Retype every entry below exactly as it stands.

#### Study material
- Opening Delimiter -

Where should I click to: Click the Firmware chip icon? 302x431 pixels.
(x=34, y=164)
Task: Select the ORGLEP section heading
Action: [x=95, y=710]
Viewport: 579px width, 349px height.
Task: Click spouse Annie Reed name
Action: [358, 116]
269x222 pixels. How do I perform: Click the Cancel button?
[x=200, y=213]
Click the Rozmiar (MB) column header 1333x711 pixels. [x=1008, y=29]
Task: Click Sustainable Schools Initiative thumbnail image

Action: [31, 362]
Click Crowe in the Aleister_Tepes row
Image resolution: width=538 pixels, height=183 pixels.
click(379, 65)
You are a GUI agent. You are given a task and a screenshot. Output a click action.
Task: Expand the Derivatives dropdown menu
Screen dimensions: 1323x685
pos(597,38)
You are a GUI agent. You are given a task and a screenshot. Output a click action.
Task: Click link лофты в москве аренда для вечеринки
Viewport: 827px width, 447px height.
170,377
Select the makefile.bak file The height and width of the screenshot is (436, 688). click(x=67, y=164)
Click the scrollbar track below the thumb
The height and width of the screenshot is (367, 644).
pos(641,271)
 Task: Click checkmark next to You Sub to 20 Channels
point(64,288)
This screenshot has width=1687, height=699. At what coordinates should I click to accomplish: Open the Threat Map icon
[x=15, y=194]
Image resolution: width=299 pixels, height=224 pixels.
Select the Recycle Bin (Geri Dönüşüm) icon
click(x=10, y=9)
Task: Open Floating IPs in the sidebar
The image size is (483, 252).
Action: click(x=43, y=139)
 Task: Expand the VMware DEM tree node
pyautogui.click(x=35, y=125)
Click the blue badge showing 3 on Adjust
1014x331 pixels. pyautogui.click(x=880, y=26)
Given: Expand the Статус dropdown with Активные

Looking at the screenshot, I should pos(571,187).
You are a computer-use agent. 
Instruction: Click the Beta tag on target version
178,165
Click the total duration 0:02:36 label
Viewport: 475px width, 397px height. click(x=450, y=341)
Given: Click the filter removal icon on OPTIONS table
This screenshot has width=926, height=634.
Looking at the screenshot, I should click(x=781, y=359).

- Closing Delimiter -

#### Result
Where should I click to: Click the Firmware chip icon? 302x431 pixels.
(x=34, y=164)
Task: Select the ORGLEP section heading
Action: [x=95, y=710]
Viewport: 579px width, 349px height.
Task: Click spouse Annie Reed name
Action: [358, 116]
269x222 pixels. How do I perform: Click the Cancel button?
[x=200, y=213]
Click the Rozmiar (MB) column header 1333x711 pixels. [x=1008, y=29]
Task: Click Sustainable Schools Initiative thumbnail image

Action: [31, 362]
Click Crowe in the Aleister_Tepes row
Image resolution: width=538 pixels, height=183 pixels.
click(379, 65)
You are a GUI agent. You are given a task and a screenshot. Output a click action.
Task: Expand the Derivatives dropdown menu
Screen dimensions: 1323x685
pos(597,38)
You are a GUI agent. You are given a task and a screenshot. Output a click action.
Task: Click link лофты в москве аренда для вечеринки
Viewport: 827px width, 447px height.
170,377
Select the makefile.bak file The height and width of the screenshot is (436, 688). click(x=67, y=164)
Click the scrollbar track below the thumb
The height and width of the screenshot is (367, 644).
pos(641,271)
 Task: Click checkmark next to You Sub to 20 Channels
point(64,288)
This screenshot has width=1687, height=699. At what coordinates should I click to accomplish: Open the Threat Map icon
[x=15, y=194]
Image resolution: width=299 pixels, height=224 pixels.
Select the Recycle Bin (Geri Dönüşüm) icon
click(x=10, y=9)
Task: Open Floating IPs in the sidebar
The image size is (483, 252).
Action: click(x=43, y=139)
 Task: Expand the VMware DEM tree node
pyautogui.click(x=35, y=125)
Click the blue badge showing 3 on Adjust
1014x331 pixels. pyautogui.click(x=880, y=26)
Given: Expand the Статус dropdown with Активные

Looking at the screenshot, I should pos(571,187).
You are a computer-use agent. 
Instruction: Click the Beta tag on target version
178,165
Click the total duration 0:02:36 label
Viewport: 475px width, 397px height. click(x=450, y=341)
Given: Click the filter removal icon on OPTIONS table
This screenshot has width=926, height=634.
Looking at the screenshot, I should click(x=781, y=359).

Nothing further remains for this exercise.